Uses of Revenue

Uses of Revenue

The 2017–18 CSU Support Budget recommends an expenditure plan based on increasing state General Fund and tuition revenue from enrollment growth in order to cover the cost of new expenditures. The expenditures outlined in this plan address the university’s fundamental priorities for the 2017–18 fiscal year. These include increases for Graduation Initiative 2025, employee compensation, enrollment growth, academic facilities and infrastructure, and mandatory costs.

Graduation Initiative 2025

The 2017–18 Support Budget plan includes $75 million for Graduation Initiative 2025. In 2009, the CSU set out to improve six-year completion rates and halve achievement gaps for first-time freshmen by 2015. With state support, the CSU was able to make modest investments in tenure-track hiring, increase course taking opportunities, enhance advising and education plans, improve academic and student support, and leverage data for campus decision making. Building on the success of Graduation Initiative 2009 the CSU decided, in consultation with campus leaders and other key stakeholders, to raise the bar even higher.

Graduation Initiative 2025 is focused on aggressive goals for both freshman and transfer students.

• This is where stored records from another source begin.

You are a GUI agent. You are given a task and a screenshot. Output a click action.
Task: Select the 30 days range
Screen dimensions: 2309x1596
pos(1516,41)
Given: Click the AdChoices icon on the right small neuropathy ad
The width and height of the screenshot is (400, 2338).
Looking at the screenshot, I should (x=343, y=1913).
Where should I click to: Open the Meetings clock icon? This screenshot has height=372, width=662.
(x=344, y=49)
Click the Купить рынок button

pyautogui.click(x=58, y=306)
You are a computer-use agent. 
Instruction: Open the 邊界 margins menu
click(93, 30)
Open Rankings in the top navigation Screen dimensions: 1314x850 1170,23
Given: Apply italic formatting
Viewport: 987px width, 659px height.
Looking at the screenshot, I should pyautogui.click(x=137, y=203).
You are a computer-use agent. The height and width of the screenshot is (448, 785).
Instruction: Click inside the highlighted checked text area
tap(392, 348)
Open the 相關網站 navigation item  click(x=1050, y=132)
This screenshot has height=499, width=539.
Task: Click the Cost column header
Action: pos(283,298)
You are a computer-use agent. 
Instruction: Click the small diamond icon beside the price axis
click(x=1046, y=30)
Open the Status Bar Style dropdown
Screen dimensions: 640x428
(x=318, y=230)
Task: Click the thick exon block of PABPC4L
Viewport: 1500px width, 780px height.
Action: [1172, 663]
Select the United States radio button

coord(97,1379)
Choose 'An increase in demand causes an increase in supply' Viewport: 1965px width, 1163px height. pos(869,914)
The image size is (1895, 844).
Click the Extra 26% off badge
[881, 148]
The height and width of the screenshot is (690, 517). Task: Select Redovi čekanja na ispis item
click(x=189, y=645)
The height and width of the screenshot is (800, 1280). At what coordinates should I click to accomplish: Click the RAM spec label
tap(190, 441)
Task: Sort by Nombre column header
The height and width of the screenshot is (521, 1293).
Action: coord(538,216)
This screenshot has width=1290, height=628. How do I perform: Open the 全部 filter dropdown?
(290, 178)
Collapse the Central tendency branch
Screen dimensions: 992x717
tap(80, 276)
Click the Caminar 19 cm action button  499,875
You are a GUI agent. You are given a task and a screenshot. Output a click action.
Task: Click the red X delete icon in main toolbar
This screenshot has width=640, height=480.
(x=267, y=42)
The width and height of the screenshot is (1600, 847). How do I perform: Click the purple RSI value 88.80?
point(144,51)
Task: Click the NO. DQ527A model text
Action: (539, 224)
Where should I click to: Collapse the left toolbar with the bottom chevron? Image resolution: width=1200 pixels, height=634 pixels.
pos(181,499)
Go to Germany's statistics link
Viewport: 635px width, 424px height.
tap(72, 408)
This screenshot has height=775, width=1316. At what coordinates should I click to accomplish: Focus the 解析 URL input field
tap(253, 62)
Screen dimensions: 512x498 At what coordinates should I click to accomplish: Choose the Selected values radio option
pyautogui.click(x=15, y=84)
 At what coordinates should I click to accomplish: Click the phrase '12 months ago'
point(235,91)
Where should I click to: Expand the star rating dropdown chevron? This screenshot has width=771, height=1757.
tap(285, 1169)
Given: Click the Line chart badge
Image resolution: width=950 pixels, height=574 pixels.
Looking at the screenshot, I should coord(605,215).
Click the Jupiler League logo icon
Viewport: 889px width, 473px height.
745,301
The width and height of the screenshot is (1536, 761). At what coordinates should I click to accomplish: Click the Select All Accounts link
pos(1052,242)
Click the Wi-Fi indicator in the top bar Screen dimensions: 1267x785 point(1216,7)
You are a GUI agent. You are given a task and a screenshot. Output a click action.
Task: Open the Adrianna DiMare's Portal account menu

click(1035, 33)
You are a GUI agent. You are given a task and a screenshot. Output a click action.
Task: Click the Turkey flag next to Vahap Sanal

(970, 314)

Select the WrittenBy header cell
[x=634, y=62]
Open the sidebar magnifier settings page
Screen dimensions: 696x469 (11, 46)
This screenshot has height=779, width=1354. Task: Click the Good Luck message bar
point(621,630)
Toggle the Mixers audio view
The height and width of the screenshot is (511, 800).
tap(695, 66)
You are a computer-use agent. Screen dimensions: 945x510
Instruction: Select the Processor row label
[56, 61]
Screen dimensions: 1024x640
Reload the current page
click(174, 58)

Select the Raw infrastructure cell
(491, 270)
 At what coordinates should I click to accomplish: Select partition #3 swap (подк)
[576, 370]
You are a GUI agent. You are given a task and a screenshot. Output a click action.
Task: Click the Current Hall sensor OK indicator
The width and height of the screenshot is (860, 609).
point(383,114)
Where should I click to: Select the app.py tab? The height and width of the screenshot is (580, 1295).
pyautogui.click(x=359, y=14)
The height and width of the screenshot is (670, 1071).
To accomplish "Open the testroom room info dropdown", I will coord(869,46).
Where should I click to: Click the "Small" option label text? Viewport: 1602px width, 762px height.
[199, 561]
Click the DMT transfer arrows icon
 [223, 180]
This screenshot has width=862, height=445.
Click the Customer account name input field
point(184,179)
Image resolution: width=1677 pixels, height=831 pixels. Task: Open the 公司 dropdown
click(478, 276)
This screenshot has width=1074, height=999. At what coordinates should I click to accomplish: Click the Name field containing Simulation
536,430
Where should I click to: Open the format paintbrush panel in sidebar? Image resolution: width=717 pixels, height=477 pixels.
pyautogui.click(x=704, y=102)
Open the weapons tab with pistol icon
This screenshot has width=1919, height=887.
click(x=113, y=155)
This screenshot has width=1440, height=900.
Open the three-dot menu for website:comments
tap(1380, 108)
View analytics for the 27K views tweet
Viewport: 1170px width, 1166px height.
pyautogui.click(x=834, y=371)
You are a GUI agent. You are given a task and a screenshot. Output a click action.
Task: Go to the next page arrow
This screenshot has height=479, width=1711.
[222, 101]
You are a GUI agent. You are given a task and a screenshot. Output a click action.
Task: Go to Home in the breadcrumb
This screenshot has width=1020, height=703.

By more than doubling the four-year rate from 19 percent to 40 percent systemwide and raising the six-year rate from 52 percent to 70 percent for freshmen, in combination with two- and four-year graduation rate goals for transfer students, the CSU will contribute its share of the bachelor’s degrees needed in California by 2030. The CSU is also committed to fully eliminating achievement gaps for underrepresented, low-income and first-generation students. The $75 million request represents the first year of a multi-year investment that is needed in order to achieve the CSU’s ambitious new graduation and student success goals.

Five Priority Areas for Graduation Initiative 2025

With $75 million distributed across the CSU based upon an allocation model which considers the student populations of each campus, these resources will allow campuses to prioritize the investments they make to improve time to degree, eliminate student achievement gaps, and ensure every student has access to the tools, resources and guidance needed to achieve.

  1. Tenure-Track Faculty Hiring: Campuses will continue to prioritize the hiring of tenure-track faculty and to improve the ratio of tenure and tenure-track faculty to lecturers, as well as improve student/faculty ratios. These funds will enable campuses to hire more tenured and tenure-track faculty systemwide. This increase will provide opportunities to offer more sections of high-demand courses.
  2. Improved Course Taking Opportunities: Campuses will develop infrastructure to accurately predict student demand for course sections, will organize the schedule of classes to prioritize the delivery of courses required for degree completion, and will strategically allocate campus resources to align with demand throughout the college year.
  3. Enhanced Advising and Education Plans: Through the hiring of more professional staff advisors and investing in the use of technology to provide clear and accurate education plans, the CSU has prioritized this critical component of academic and student success. Investing in advising will improve opportunities for students to focus on specific academic and career goals, improving both student services and institutional efficiency.
  4. Academic and Student Support: By identifying and supporting academic and student services and programs which have systemic, campus-wide impact, campuses will scale-up a range of successful strategies to improve retention and completion.
  5. Actively Leveraging Data: Campuses will continue investment in improving student information systems and the use of available data to facilitate more strategic and intentional campus decision making.

Compensation Increase

The CSU Board of Trustees recognizes comp​en​sation for faculty, staff and management as a key element of the university’s success. Continued investment to make progress toward competitive salaries is critical for the CSU to fulfill its primary mission of access to an affordable and high-quality education. A competitive compensation package is essential to the CSU’s ability to recruit and retain faculty, staff and management employees who contribute to the CSU’s mission of excellence.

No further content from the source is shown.